[[ Records shown open ]]

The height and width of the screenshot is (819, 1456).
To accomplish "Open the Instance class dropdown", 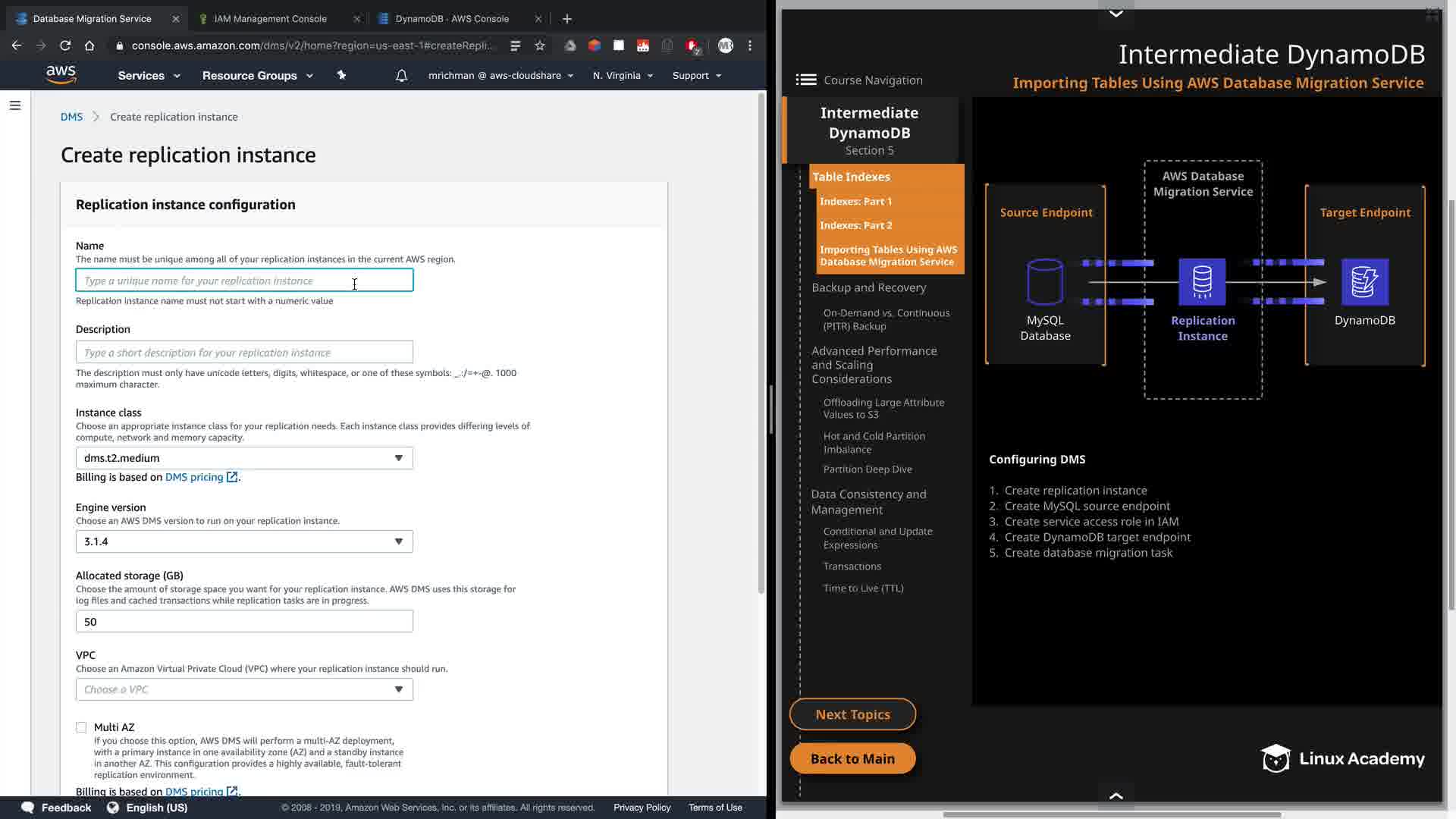I will coord(244,458).
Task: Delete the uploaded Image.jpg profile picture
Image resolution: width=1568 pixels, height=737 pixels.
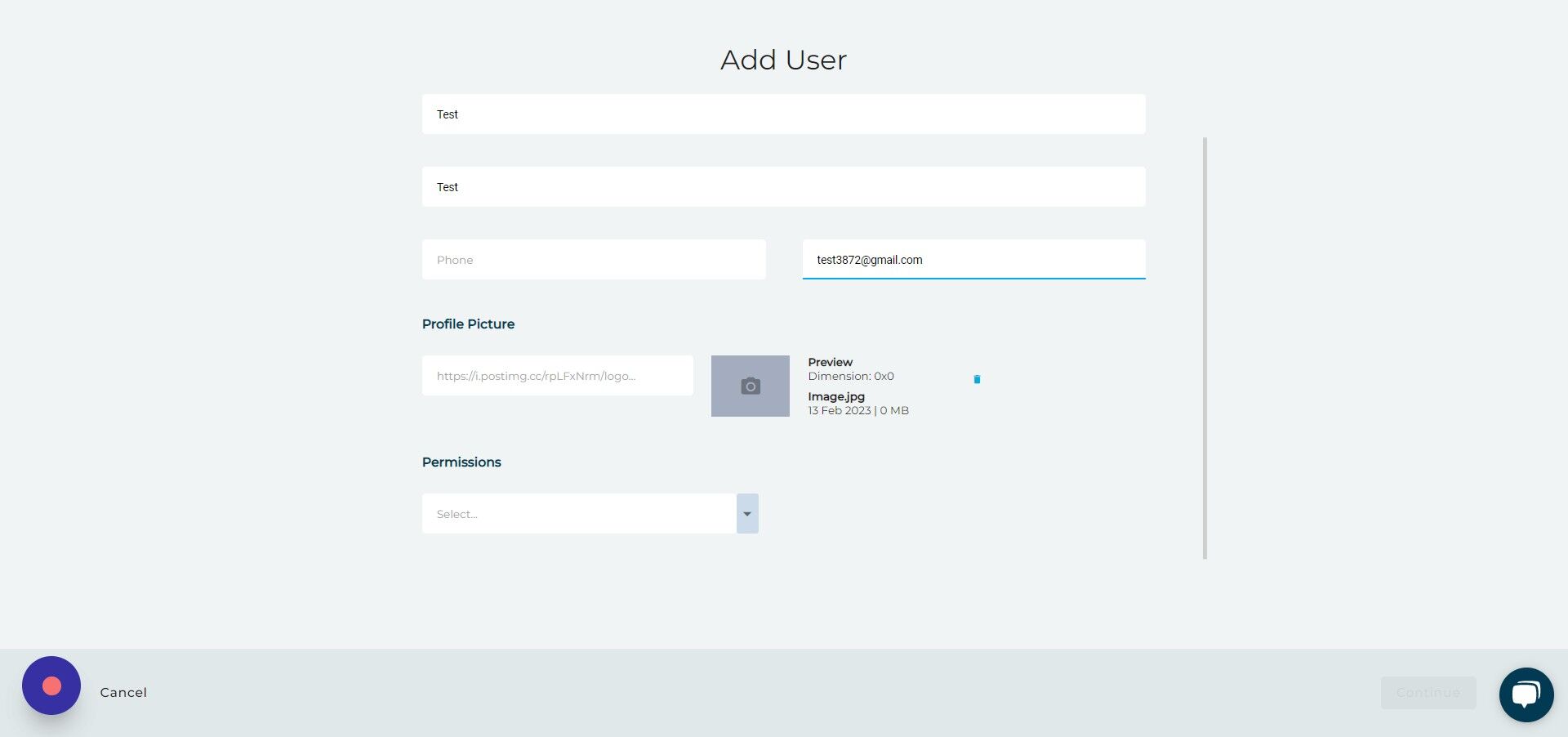Action: click(977, 378)
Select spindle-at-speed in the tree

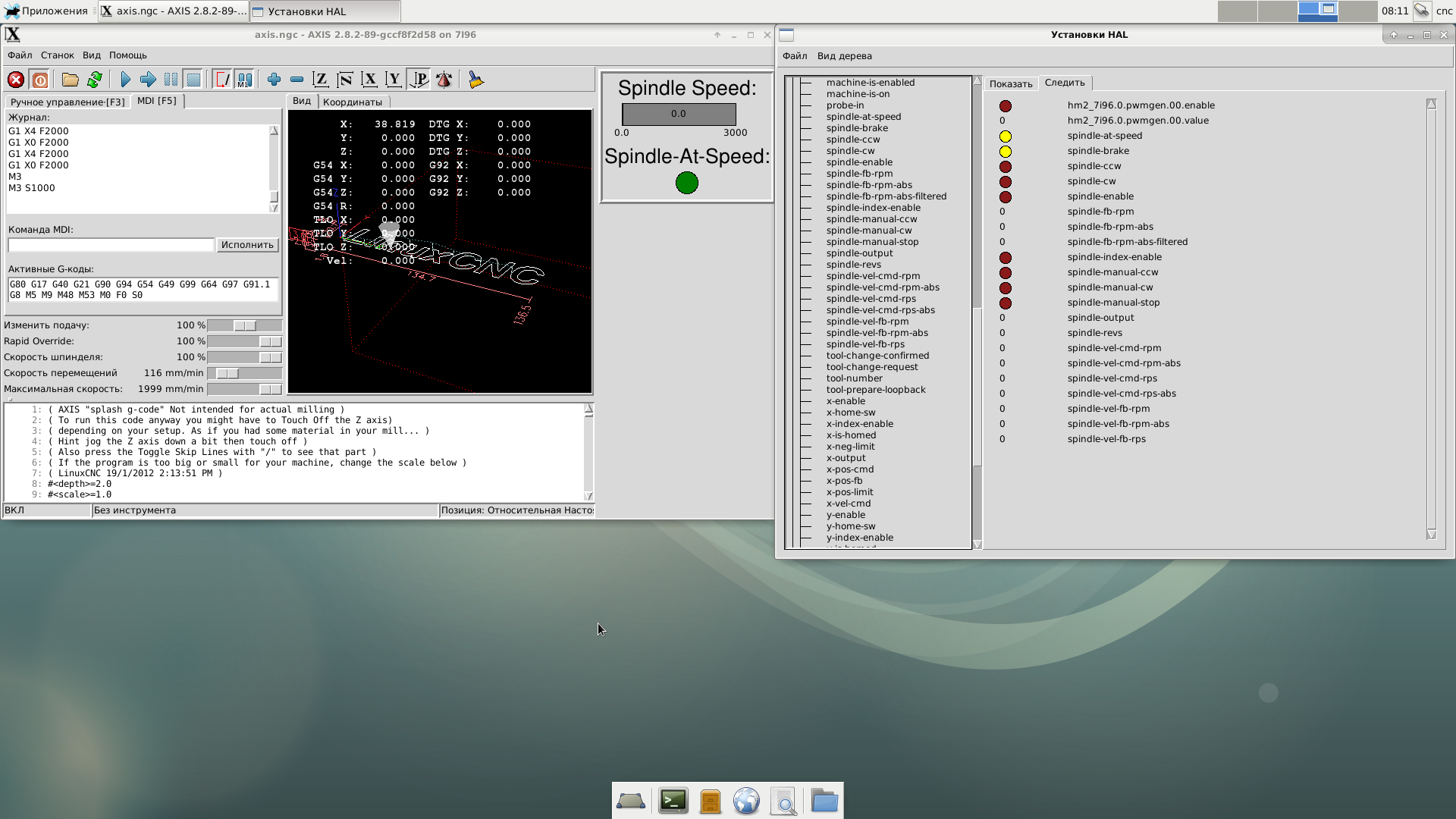click(x=863, y=117)
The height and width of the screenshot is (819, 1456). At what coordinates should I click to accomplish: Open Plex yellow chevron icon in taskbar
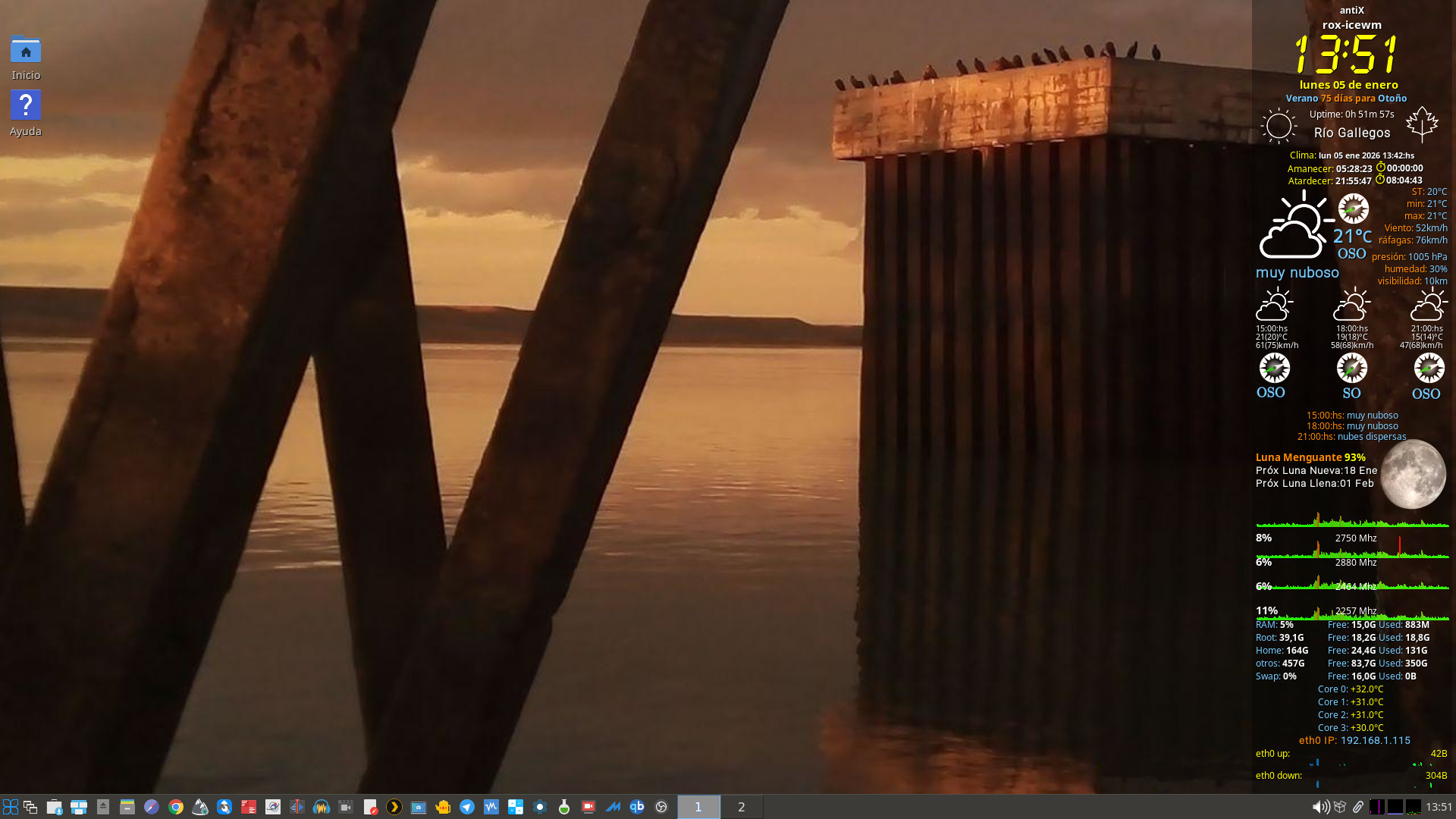394,807
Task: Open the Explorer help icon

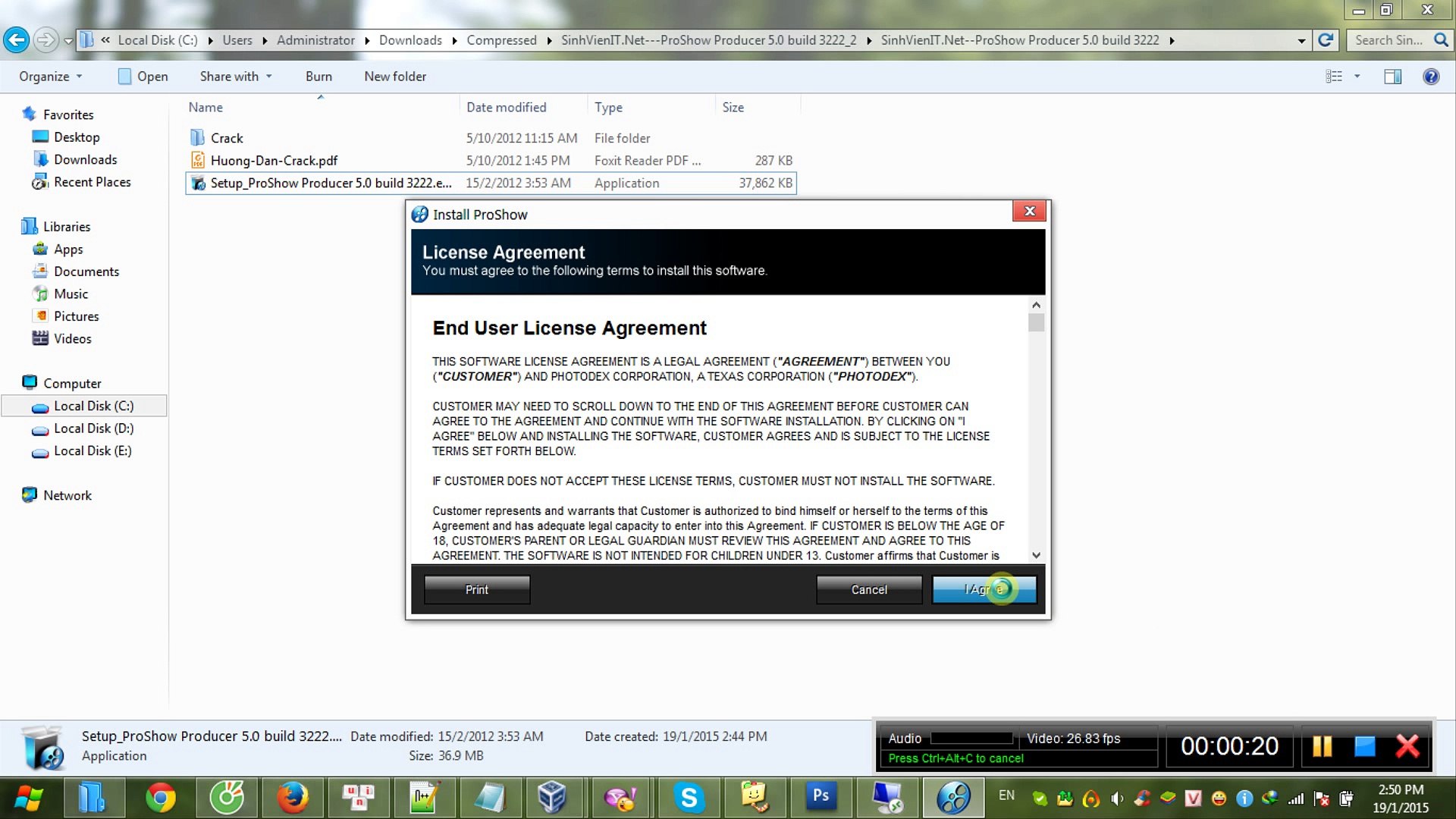Action: pos(1431,77)
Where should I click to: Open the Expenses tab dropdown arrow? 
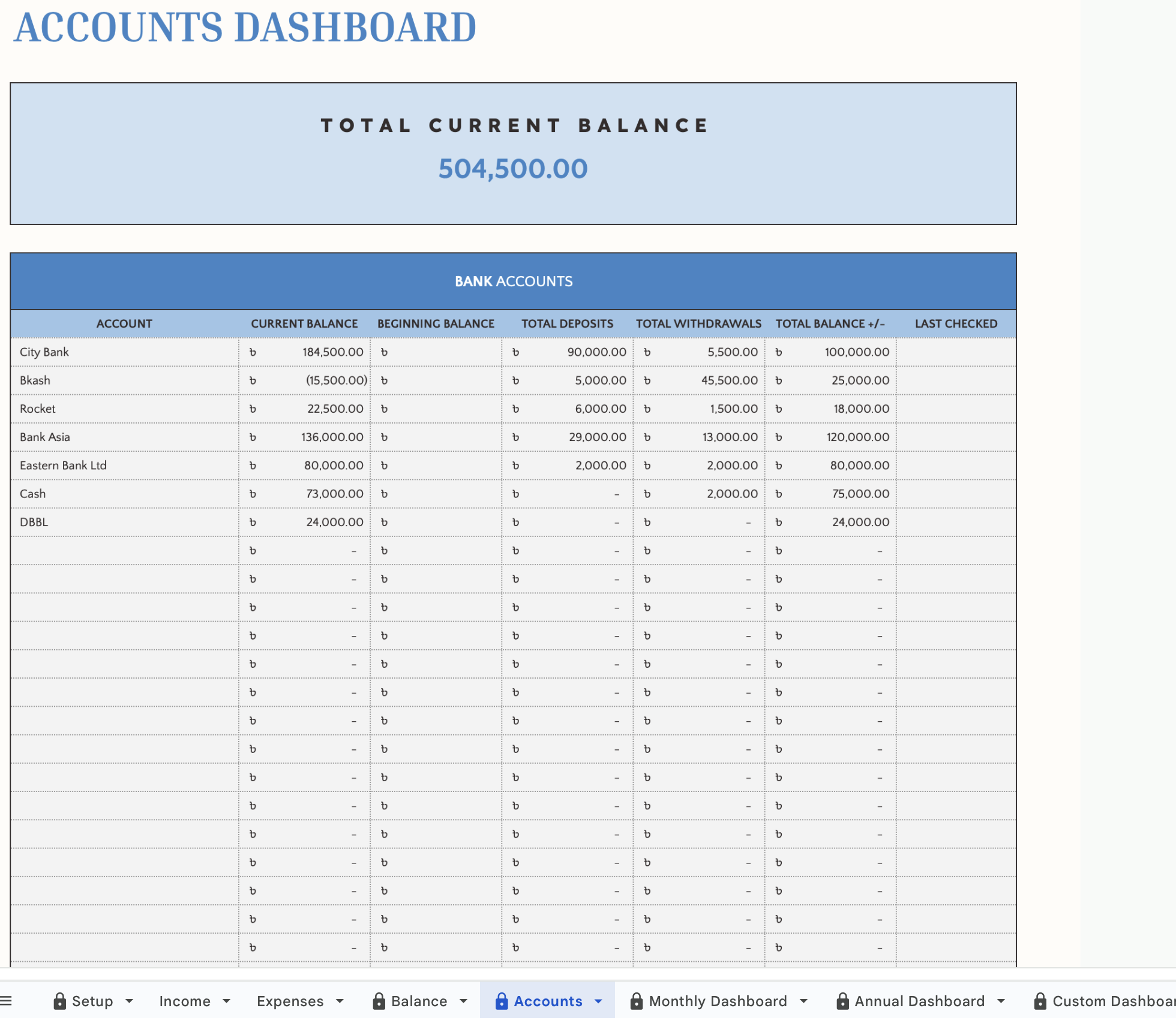click(x=340, y=1001)
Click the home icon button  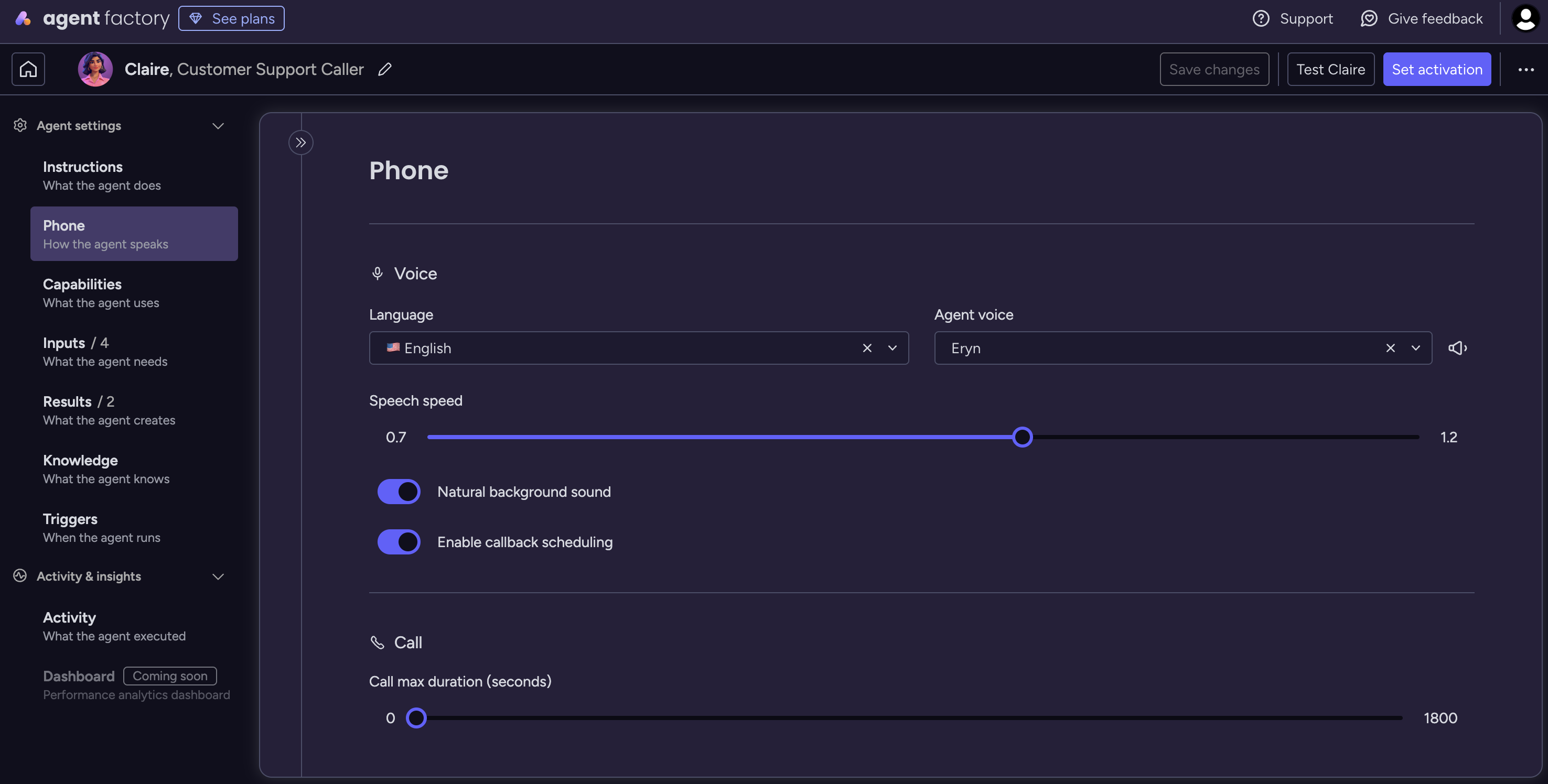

[[ Records shown closed ]]

Problem to work on: The range to set down runs from the line containing "The height and width of the screenshot is (819, 1456). At" through the final line of the data, both ends included; give it exactly and drop the pictures.

Written solution:
The height and width of the screenshot is (819, 1456). At what coordinates should I click to accomplish: Open Plex yellow chevron icon in taskbar
394,807
Task: Open the Explorer help icon

Action: pos(1431,77)
Where should I click to: Open the Expenses tab dropdown arrow? 
click(x=340, y=1001)
Click the home icon button  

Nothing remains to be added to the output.